- [Problem description]
Rewrite the items below, replacing every occurrence of "Privacy Policy" with "Privacy Statement" and keeping all other text the same.

- [Material for this exercise]
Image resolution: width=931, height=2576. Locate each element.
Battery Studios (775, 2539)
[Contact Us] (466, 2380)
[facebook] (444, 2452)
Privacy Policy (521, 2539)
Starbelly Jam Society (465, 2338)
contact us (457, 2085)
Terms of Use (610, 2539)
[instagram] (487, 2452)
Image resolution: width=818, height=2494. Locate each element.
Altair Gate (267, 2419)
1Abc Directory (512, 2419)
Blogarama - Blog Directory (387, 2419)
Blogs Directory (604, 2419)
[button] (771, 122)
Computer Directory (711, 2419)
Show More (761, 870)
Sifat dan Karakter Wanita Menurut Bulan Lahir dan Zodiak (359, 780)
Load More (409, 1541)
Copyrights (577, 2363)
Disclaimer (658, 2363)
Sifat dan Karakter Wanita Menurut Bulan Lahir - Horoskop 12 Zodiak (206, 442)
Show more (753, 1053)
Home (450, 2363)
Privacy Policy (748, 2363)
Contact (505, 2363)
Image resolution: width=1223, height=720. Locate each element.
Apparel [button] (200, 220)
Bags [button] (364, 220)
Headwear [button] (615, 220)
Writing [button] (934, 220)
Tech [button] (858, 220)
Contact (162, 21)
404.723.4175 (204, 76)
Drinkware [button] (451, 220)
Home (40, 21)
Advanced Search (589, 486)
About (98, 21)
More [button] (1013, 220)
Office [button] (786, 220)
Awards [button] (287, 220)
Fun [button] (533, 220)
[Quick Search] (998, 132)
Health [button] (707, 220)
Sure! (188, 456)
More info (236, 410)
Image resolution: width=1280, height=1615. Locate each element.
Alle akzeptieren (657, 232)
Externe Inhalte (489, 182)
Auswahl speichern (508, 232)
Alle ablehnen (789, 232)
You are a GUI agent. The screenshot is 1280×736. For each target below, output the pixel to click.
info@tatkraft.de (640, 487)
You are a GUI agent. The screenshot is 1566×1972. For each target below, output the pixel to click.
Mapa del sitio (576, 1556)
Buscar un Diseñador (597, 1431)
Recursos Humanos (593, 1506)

- [Solution below]
Image resolution: width=931, height=2576. Locate each element.
Battery Studios (775, 2539)
[Contact Us] (466, 2380)
[facebook] (444, 2452)
Privacy Statement (521, 2539)
Starbelly Jam Society (465, 2338)
contact us (457, 2085)
Terms of Use (610, 2539)
[instagram] (487, 2452)
Image resolution: width=818, height=2494. Locate each element.
Altair Gate (267, 2419)
1Abc Directory (512, 2419)
Blogarama - Blog Directory (387, 2419)
Blogs Directory (604, 2419)
[button] (771, 122)
Computer Directory (711, 2419)
Show More (761, 870)
Sifat dan Karakter Wanita Menurut Bulan Lahir dan Zodiak (359, 780)
Load More (409, 1541)
Copyrights (577, 2363)
Disclaimer (658, 2363)
Sifat dan Karakter Wanita Menurut Bulan Lahir - Horoskop 12 Zodiak (206, 442)
Show more (753, 1053)
Home (450, 2363)
Privacy Statement (748, 2363)
Contact (505, 2363)
Image resolution: width=1223, height=720. Locate each element.
Apparel [button] (200, 220)
Bags [button] (364, 220)
Headwear [button] (615, 220)
Writing [button] (934, 220)
Tech [button] (858, 220)
Contact (162, 21)
404.723.4175 (204, 76)
Drinkware [button] (451, 220)
Home (40, 21)
Advanced Search (589, 486)
About (98, 21)
More [button] (1013, 220)
Office [button] (786, 220)
Awards [button] (287, 220)
Fun [button] (533, 220)
[Quick Search] (998, 132)
Health [button] (707, 220)
Sure! (188, 456)
More info (236, 410)
Image resolution: width=1280, height=1615. Locate each element.
Alle akzeptieren (657, 232)
Externe Inhalte (489, 182)
Auswahl speichern (508, 232)
Alle ablehnen (789, 232)
You are a GUI agent. The screenshot is 1280×736. For each target below, output the pixel to click.
info@tatkraft.de (640, 487)
You are a GUI agent. The screenshot is 1566×1972. For each target below, output the pixel to click.
Mapa del sitio (576, 1556)
Buscar un Diseñador (597, 1431)
Recursos Humanos (593, 1506)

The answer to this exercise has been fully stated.